When that did not work, he took to the legislative trenches, putting an institution that prides itself on collegiality through an ordeal that has had senators attacking each other’s motives and judgment.
As the exhausting and embarrassing battle dragged through its second day Tuesday, Sen. Tom Harkin (D-Iowa) told a reporter for the Cedar Rapids Gazette: “I wish he would just go away.”
But that, according to all who know him, is precisely what no one should ever expect from Packwood.
“This is Bob Packwood’s life. This is what there is to it. The last thing he’s ever going to do is give it up,” said David Sarasohn, a columnist and associate editor of the Portland Oregonian newspaper.
When the debate started this week, virtually everyone on Capitol Hill was predicting a rout.

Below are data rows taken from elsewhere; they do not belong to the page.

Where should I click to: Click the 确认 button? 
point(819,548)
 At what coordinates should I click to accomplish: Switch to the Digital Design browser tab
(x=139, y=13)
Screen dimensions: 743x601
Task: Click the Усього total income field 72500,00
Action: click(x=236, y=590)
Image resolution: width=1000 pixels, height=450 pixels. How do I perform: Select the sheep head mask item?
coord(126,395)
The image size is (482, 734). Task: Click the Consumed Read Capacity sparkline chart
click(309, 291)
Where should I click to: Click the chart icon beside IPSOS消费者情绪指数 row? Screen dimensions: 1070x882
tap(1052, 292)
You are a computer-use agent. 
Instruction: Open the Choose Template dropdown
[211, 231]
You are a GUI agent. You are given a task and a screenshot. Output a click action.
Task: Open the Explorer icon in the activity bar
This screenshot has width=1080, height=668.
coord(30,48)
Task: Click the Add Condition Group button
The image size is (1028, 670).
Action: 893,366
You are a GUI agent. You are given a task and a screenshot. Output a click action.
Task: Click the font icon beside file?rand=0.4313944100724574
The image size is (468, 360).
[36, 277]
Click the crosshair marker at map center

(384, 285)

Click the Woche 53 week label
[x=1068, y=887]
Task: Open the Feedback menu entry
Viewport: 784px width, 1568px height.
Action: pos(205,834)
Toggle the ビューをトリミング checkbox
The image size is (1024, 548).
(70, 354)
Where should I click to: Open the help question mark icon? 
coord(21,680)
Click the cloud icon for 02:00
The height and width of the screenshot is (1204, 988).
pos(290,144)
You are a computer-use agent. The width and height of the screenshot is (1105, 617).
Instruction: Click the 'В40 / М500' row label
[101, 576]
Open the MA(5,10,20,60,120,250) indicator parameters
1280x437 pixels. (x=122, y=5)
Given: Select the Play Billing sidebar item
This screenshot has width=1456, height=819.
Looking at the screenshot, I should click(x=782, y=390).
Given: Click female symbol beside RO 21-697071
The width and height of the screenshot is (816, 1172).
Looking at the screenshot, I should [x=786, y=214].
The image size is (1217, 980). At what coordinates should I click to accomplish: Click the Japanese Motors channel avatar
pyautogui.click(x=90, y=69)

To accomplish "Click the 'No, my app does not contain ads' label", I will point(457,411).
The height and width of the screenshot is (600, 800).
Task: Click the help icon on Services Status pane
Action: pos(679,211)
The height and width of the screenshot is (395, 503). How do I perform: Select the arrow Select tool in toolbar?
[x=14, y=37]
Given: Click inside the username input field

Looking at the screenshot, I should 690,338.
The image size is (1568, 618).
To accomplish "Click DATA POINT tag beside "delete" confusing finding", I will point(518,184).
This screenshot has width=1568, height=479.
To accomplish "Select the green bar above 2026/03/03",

With Democrats and Republicans on the Senate Ethics Committee showing rare unanimity in demanding the diaries, it seemed that senators would be politically foolhardy to vote any other way.
Nevertheless, perhaps in part because of Packwood’s tenacity, the debate wore on for two days before the Senate voted to back the subpoena.
Packwood’s strategy apparently was to find the soft spots in his colleagues’ resolve, attacking it from all sides with one message: If this could happen to him, it could happen to any of them.
He delivered the message in many ways. At some moments he seemed oddly detached, discussing legal points as though the matter before the Senate was merely an ordinary piece of legislation and not his own political future. At others, he was highly emotional, rambling on about episodes of his personal life.
“He has more moves than Dame Judith Anderson,” said William Lunch, an Oregon State University political scientist who describes Packwood as “a political chameleon.”
Packwood has often succeeded by knowing just when to switch his tactics and his political stands. “He essentially moves with the political tides,” Lunch said.
What Oregon voters like most about Packwood, however, is his toughness, Lunch said.
Packwood has a well-earned reputation “as a very, very cool, detached, rather distant kind of person,” Lunch said. But when he runs for election in Oregon, he comes across as “a sheriff who can stare down all the bad guys.”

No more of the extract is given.